Exercise material:
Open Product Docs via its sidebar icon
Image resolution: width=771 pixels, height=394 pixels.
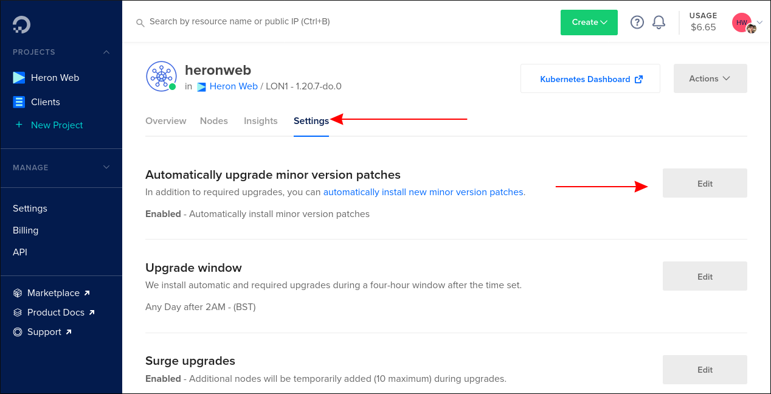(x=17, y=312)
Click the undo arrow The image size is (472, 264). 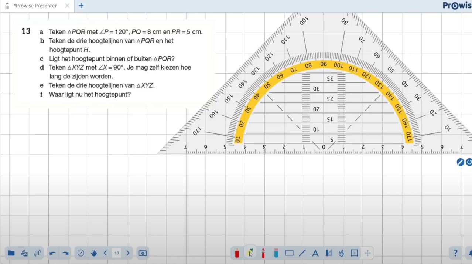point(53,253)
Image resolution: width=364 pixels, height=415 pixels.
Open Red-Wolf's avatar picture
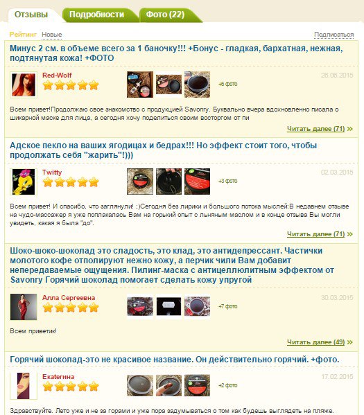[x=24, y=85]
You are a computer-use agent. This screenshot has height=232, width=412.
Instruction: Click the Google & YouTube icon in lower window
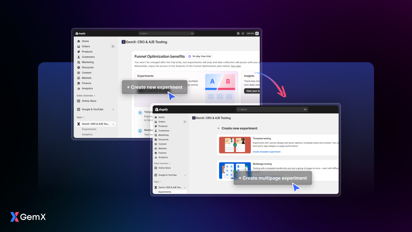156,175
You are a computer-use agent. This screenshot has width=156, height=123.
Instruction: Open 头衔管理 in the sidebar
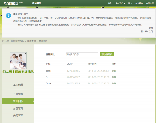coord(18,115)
---
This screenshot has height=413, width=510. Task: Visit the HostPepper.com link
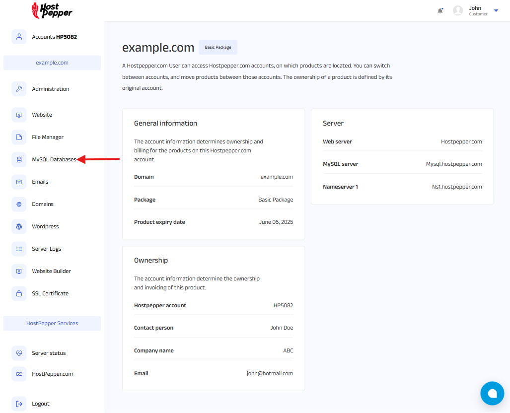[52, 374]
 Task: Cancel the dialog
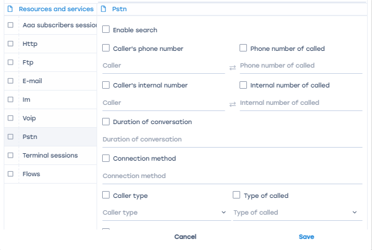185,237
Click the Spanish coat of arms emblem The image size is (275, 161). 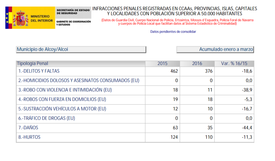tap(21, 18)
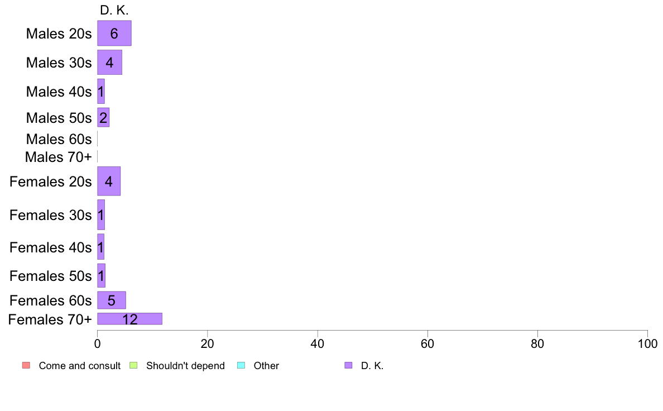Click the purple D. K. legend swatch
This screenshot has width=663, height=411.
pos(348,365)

Exercise objective:
Look for the word "agent". Copy out every line of the data that has it.

Answer for this exercise:
You are a computer-use agent. This screenshot has height=232, width=412.
You are a computer-use agent. This screenshot has width=156, height=123.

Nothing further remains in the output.